Talk to Google Sheets with Formula God

Plus: how to spot AI snake oil

A weekly newsletter that highlights new and innovative AI products that are worth exploring.

Hi all!

A big welcome to this week’s 1,314 new subscribers! I’m glad you are here.

I am back in Seattle after a refreshing weekend in San Diego. It's hard to beat a weekend full of playing Kan Jam on the beach and eating a tremendous number of tacos. But, it’s been nice to get back to the family and back to testing out new AI products.

In this week’s issue:

  • Formula God is my product of the week

  • Autodesigner is knocking people’s socks off

  • Superpowered gives you meeting notes without that awkward bot

  • Plus, a recommended read on how to spot AI snake oil

PRODUCT OF THE WEEK

After testing dozens of new AI products this week. Here’s my top pick.

Formula God: Talk to Google Sheets.

No, I didn’t just pick Formula God because they came up with a great name for their product…although it is damn good. I picked it because the product works really well. Now, if you are an Excel formula wizard, this product is not for you. Formula God is for someone that occasionally uses Google Sheets for data analysis and knows that formulas are the magic sauce to a good spreadsheet, but always forgets how to write formulas.

With Formula God all you do is select your data and then type in plain english what you want the output to be. Voila, the Formula God makes it so.

• EXERCISE DETAILS
Write out the passage from the newsletter exactly, starting at "Plus: how to" and ending at "new AI products.".

• EXTRACTED INFORMATION
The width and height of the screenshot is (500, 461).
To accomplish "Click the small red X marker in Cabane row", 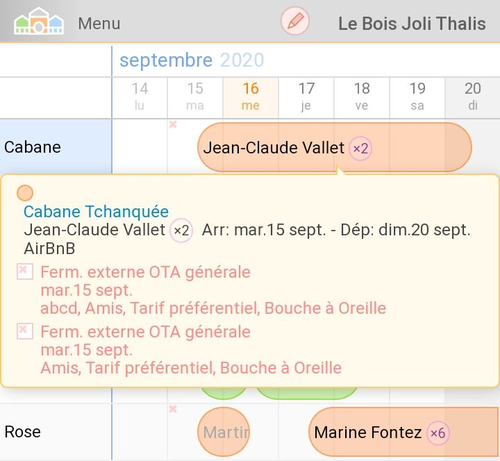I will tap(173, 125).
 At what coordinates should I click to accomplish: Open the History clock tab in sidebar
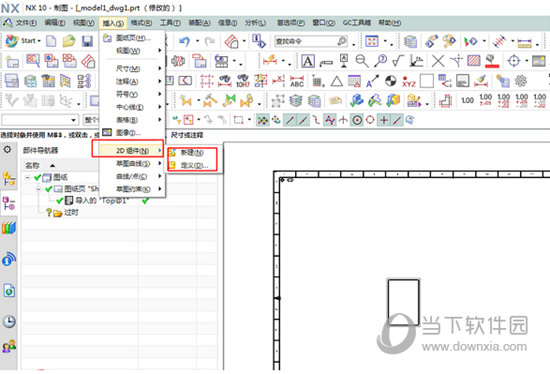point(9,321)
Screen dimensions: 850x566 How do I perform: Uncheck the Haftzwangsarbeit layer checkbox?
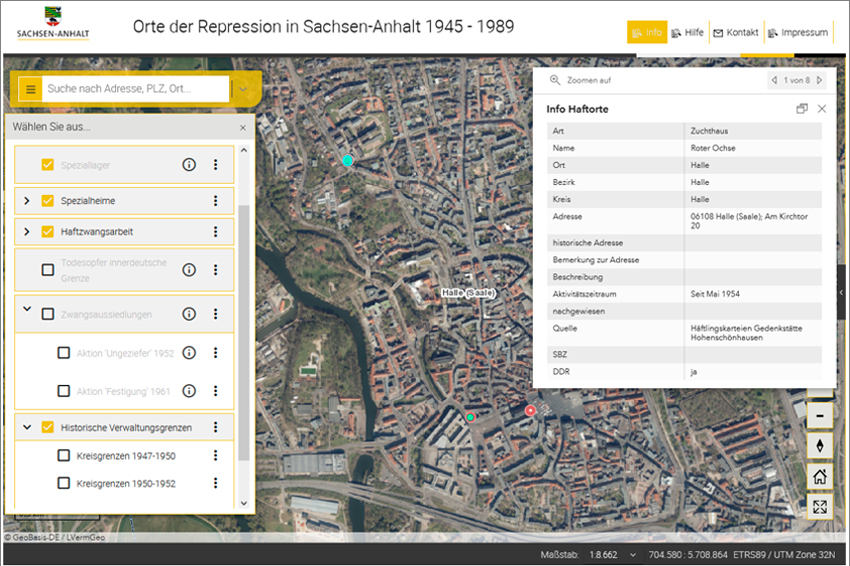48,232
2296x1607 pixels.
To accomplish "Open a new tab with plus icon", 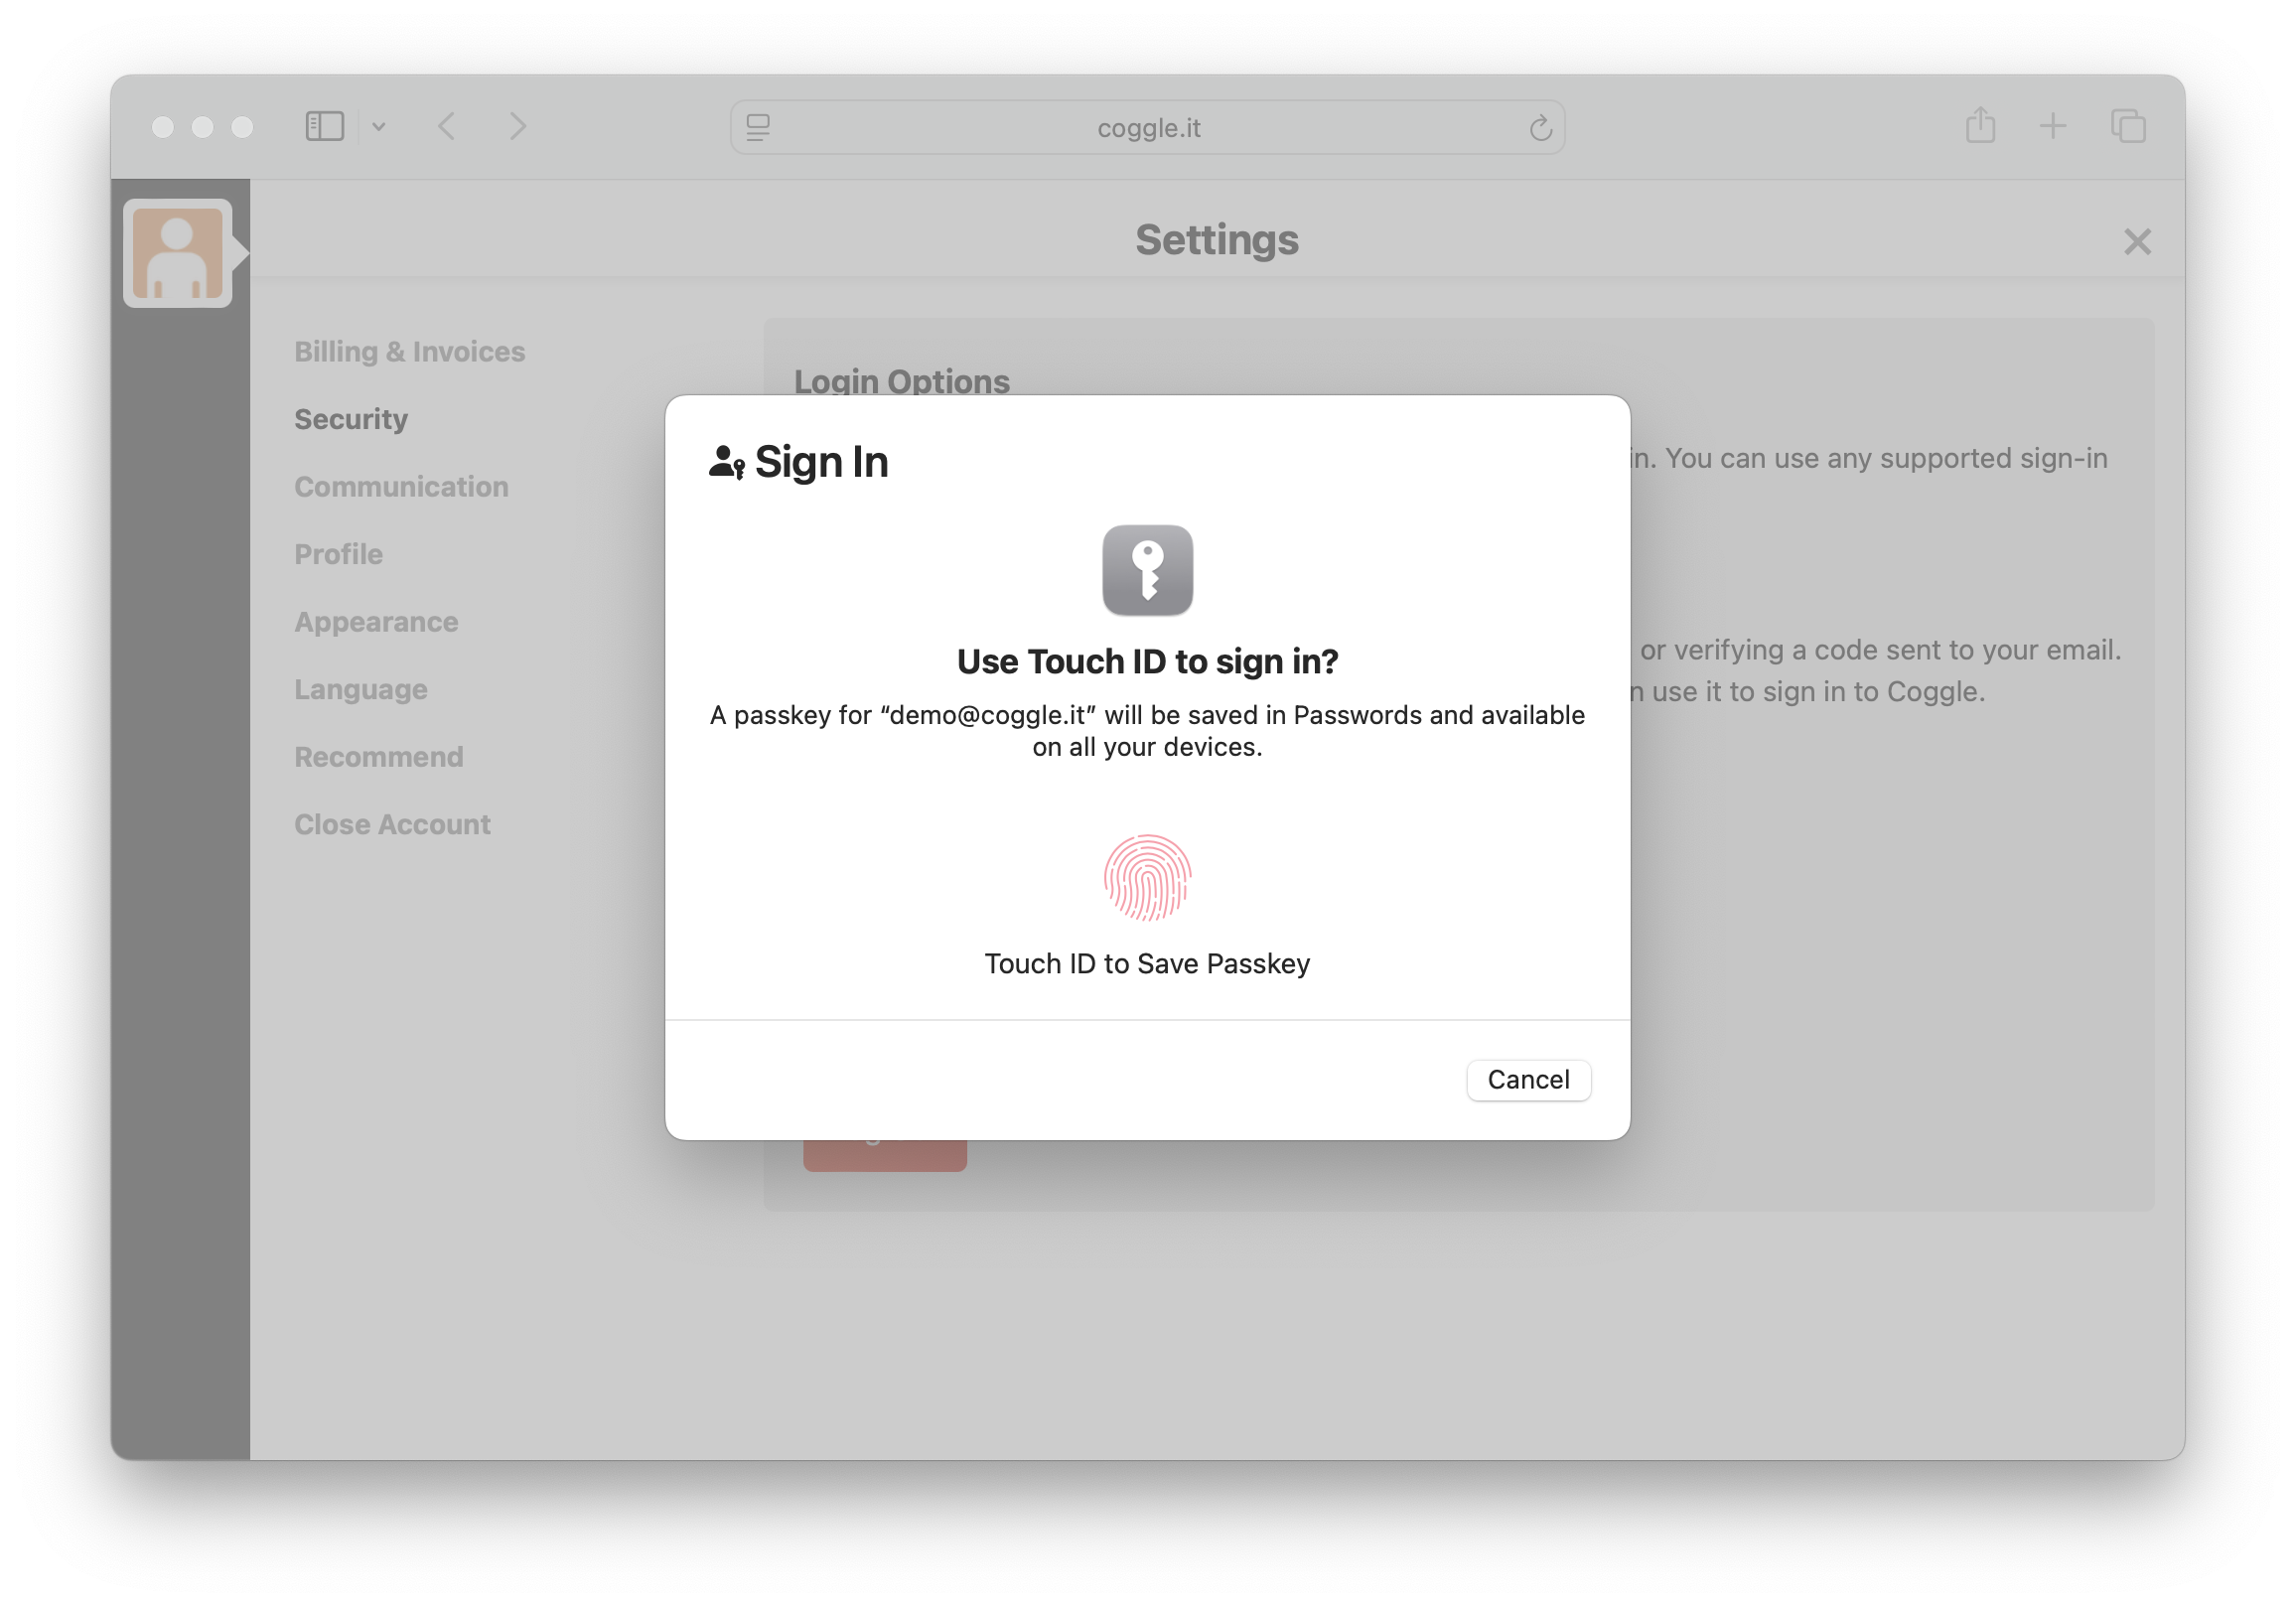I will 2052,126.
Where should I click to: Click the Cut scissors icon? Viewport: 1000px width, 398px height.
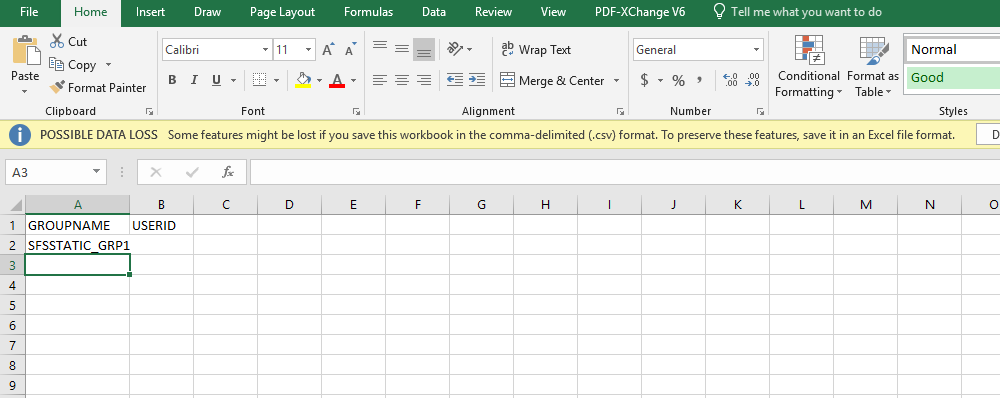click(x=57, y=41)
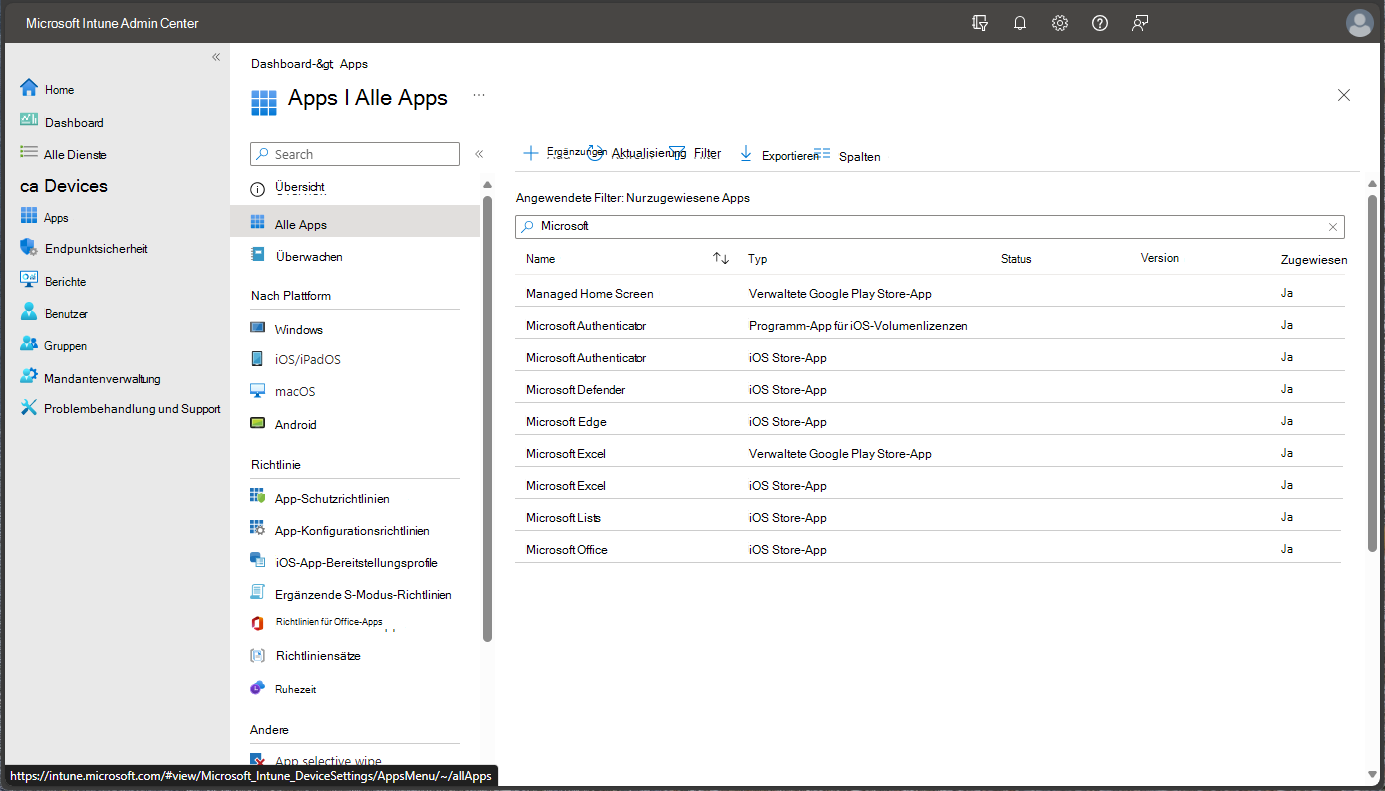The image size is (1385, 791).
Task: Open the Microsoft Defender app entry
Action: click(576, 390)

• RESPONSE TO THIS EXERCISE
Plus: how to spot AI snake oil

A weekly newsletter that highlights new and innovative AI products that are worth exploring.

Hi all!

A big welcome to this week’s 1,314 new subscribers! I’m glad you are here.

I am back in Seattle after a refreshing weekend in San Diego. It's hard to beat a weekend full of playing Kan Jam on the beach and eating a tremendous number of tacos. But, it’s been nice to get back to the family and back to testing out new AI products.